Dal cilindro del prestigiatore, al tavolo del confronto Governo-Sindacati, è uscita la proposta che consentirebbe di andare in pensione con due o tre anni di anticipo senza toccare la riforma Fornero.
Il meccanismo, per la verità già preparato dall’ex ministro del Welfare Giovannini ai tempi del Governo Letta, prevede che il lavoratore contragga un prestito: il provento che incassa gli servirà per campare i due o tre anni che gli mancano prima di avere la pensione. A quel punto, comincerà a rimborsare il prestito, per vent’anni.
In pratica, ci si fa anticipare da una banca o da un altro istituto finanziario una somma che sarà garantita dalla pensione: è una sorta di “mutuo sulla pensione”. Come l’ipoteca sulla casa garantisce il rimborso delle rate, così accadrebbe sulla pensione. Il problema è garantirsi che il mutuatario campi abbastanza a lungo: immaginando che il lavoratore contragga il prestito a 63 anni, e che riceva il primo rateo di pensione a 66 anni, finirà di rimborsare il prestito ad 86 anni.

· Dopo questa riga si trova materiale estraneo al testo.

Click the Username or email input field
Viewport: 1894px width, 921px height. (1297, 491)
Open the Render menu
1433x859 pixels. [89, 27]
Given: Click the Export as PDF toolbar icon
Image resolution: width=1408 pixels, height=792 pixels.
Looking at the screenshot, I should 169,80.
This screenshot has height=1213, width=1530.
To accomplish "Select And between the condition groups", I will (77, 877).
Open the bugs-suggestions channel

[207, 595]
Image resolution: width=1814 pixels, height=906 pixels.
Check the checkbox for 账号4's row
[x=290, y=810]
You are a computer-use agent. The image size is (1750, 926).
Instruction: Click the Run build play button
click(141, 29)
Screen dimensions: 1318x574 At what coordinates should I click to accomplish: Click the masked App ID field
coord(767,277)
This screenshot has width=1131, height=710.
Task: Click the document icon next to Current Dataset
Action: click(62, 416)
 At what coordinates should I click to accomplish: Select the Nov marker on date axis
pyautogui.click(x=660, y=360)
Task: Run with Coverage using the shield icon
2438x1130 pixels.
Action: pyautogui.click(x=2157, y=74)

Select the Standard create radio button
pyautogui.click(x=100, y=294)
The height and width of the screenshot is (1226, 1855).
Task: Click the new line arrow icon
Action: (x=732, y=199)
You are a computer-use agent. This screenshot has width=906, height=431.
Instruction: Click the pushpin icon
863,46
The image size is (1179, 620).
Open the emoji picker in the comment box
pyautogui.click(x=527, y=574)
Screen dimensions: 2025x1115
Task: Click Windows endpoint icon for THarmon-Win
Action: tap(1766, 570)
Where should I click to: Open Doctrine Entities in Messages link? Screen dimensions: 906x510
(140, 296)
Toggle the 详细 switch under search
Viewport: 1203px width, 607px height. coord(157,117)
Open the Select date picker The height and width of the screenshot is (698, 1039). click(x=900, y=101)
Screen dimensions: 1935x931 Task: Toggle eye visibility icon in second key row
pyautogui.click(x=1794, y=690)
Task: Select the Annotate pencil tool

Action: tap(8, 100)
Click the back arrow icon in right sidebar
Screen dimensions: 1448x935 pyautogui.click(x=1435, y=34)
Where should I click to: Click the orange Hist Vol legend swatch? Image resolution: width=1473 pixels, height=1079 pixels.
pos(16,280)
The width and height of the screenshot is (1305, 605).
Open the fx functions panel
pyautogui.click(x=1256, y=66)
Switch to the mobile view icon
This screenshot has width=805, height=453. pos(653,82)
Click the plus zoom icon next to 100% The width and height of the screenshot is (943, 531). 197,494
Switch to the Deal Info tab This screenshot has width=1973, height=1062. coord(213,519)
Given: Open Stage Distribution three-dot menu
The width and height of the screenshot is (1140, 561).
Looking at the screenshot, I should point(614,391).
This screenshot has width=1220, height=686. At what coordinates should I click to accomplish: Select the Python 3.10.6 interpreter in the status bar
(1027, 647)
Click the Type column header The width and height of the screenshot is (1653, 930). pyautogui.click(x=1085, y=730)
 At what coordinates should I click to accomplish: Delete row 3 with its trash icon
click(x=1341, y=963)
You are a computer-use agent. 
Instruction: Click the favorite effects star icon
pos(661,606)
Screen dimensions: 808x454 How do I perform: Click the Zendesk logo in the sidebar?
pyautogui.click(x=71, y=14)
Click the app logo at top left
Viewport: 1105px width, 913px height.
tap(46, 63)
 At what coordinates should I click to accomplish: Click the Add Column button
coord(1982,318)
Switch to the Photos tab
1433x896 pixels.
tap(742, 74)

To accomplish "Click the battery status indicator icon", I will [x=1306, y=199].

Il rischio che il “pensionato mutuato” non sopravviva abbastanza a lungo per rimborsare tutto il debito contratto innescherà l’intervento di una assicurazione: e così oltre al capitale, con gli interessi, per rimborsare il prestito ci sarà da pagare anche un premio assicurativo contro il rischio della premorienza.
Comunque la si giri, sembra proprio che sia il business finanziario-assicurativo a spingere la proposta: le banche, oggi, non sanno più a chi prestare i soldi. Non alle aziende, ché magari falliscono; non ai lavoratori, ché magari perdono il posto. E poi, non sanno su che cosa rivalersi, tra le aste immobiliari deserte e le garanzie che scemano di valore: se pure si erano fatte dare in pegno delle azioni, con la fibrillazione in Borsa degli ultimi mesi, valgono molto di meno.
Ai tassi di interesse praticati in tempi normali, su un mutuo immobiliare a 20 anni una banca incassa il doppio di quanto ha prestato. Con il mutuo sulla pensione pensano di aprire un nuovo bingo.
Un bel “mutuo sulla pensione” è davvero una ideona: le banche sono contente, perché si passa tutta la vita a pagare rate; prima per comprarsi casa, poi per andare in pensione un paio d’anni prima. Poi, per pagare le tasse sull’eredità, il randello che gira vorticosamente da tempo sulla nostra testa.
Magari, anche stavolta finirà come la norma che prevede la possibilità di mettere il TFR in busta paga, che quasi nessuno ha accettato.
Gli italiani sono un popolo mal visto dalla comunità finanziaria: si indebitano poco, per principio. Per spezzarci le reni si sono dovuti inventare il debito pubblico gonfiato dal divorzio tra Tesoro e Banca d’Italia e la speculazione finanziaria sugli spread negli anni scorsi.